Copenhague Zero Grau - Deixando o Céu na Terra
Desligou a geladeira, o gelo virou água, escorreu, desceu pelo soalho da cozinha, saiu pela porta da sala, escorreu por Hellerup, escorreu por toda a Zelândia, virou gelo de novo. Mesmo no verão, a água não resistiu ao inverno das pessoas. 0 verdadeiro inverno.
Da massa branca, salvaram-se Tony e Tina Nuza, ou sei lá que nome têm, não os sei pronunciar.
- Oi, você aí, aonde vai? - gritam pra mim.
- "Vou a não-sei-aonde", grito eu de resposta. Não vou dizer que quero é voltar para casa, eles são deste país, podem pensar que detesto isto aqui, vão se ofender. A verdade é que não quero mais ficar. Não é desgosto daqui, não, mas é precisão de voltar para o Brasil. Tem hora para tudo, já houve tempo de ficar. Agora é tempo de voltar. Mesmo no inverno, a zero grau, tudo era novidade, a neve, esta gente fria, este povo medroso, a super-civilização, a sociedade do bem-estar...

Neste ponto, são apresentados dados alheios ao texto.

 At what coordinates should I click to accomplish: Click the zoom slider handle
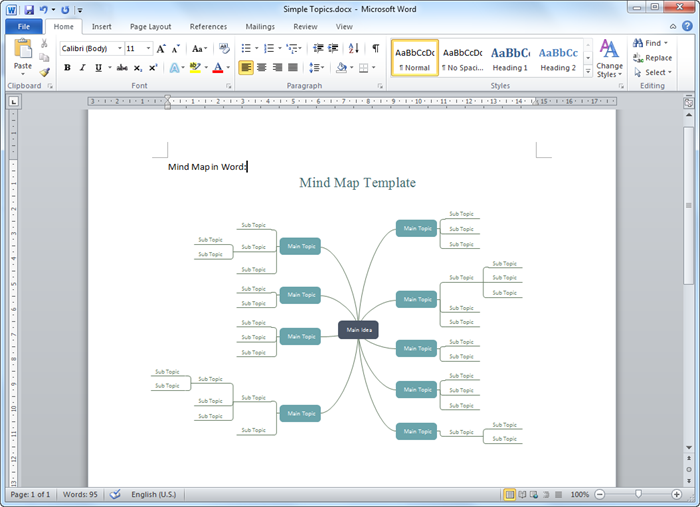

- Não vai dizer que você os acha frios, sem remendo, sem remédio - intervém o Dr. Tricotudo, sempre a ponderar:
- Não é sem remédio, sei que não é, porém é que já estou sem paciência pra derrubar a muralha de gelo. Coração já voltou ao Brasil, fiquei aqui para apagar a luz.
Dr. Tricotudo retruca:
- Mas você tem coragem de voltar para um estado policial? Que loucura! E como é que vai ganhar a vida? Qual é a taxa de desemprego? E a renda per capita?
5ei a que se referem esses aí. À primeira vista, estou fazendo um mau negócio. Afinal de contas, este é o céu na Terra, a Dinamarca é um pedaço importante do Paraíso Escandinavo. Uma maravilha a distribuição da renda, os benefícios sociais, salário desemprego, aborto livre, (e grátis) uma vez por ano, etc. etc. Lá embaixo, aquela pá de problemas, de incertezas, de violência, de desrespeito humano, a miséria a dar com pau. Porém, o resultado humano do sistema é medo, resguardo, frieza, egoísmo, apatia e solidão aguda. Gente de pé muito na Terra, a gente deste Paraíso.
Não vim aqui para mudá-los, nunca pensei. Não podem entender que se queira trocar isto pela América Latina, mas quero, pelo menos, dizer o que penso. E isso, aqui, se pode fazer, é uma conquista deste povo e não uma concessão de cima pra baixo. A liberdade, aqui, não é uma esmola das elites, mas isso não muda nada, no que me concerne. Não posso ficar, há um apelo lá de baixo, ao sul do Equador.
E, assim, digo adeus à Escandinávia. E digo obrigado pelo que me ensinou. E espero que o seu mal tenha remédio.